_How to complete this task:_
Copy the lines below, word for word, from the first through the line containing "The height and". Leave the pictures out.

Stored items
════════

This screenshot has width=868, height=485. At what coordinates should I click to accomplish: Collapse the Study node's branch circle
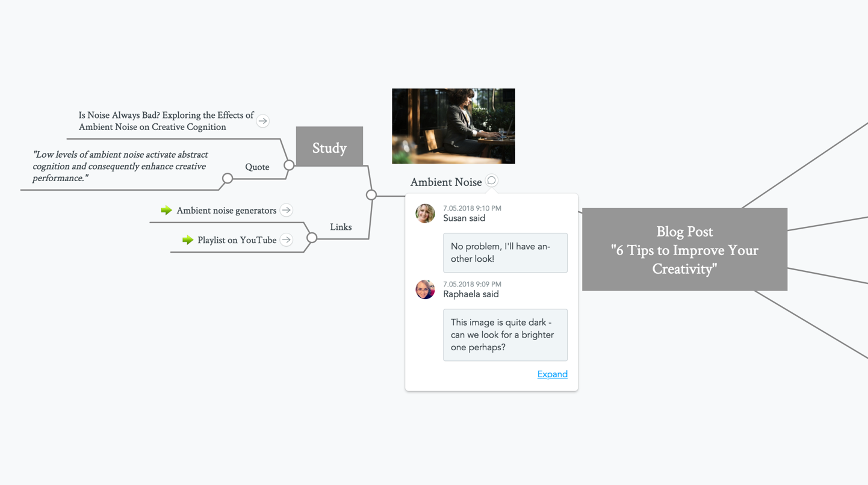point(289,165)
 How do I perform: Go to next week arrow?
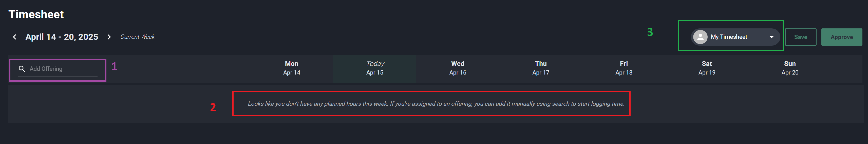(109, 37)
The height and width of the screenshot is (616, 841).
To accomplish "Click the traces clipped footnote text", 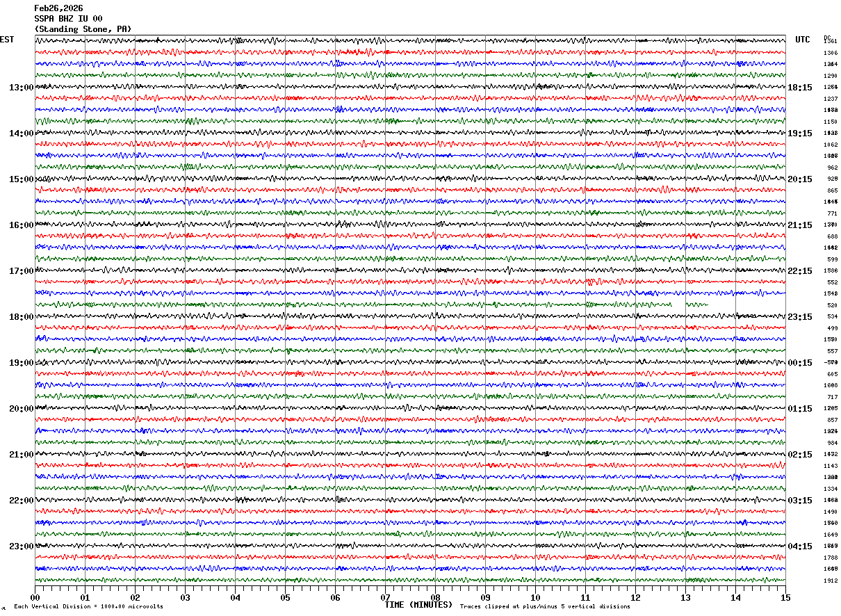I will pos(545,606).
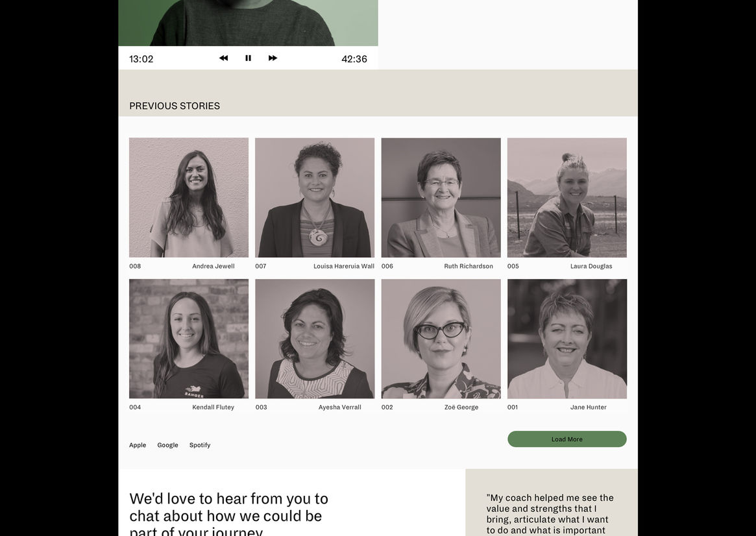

════════

_Output below:_
This screenshot has width=868, height=485. At what coordinates should I click to accomplish: Collapse the Study node's branch circle
point(289,165)
 How do I perform: Go to next week arrow?
(109, 37)
The height and width of the screenshot is (616, 841).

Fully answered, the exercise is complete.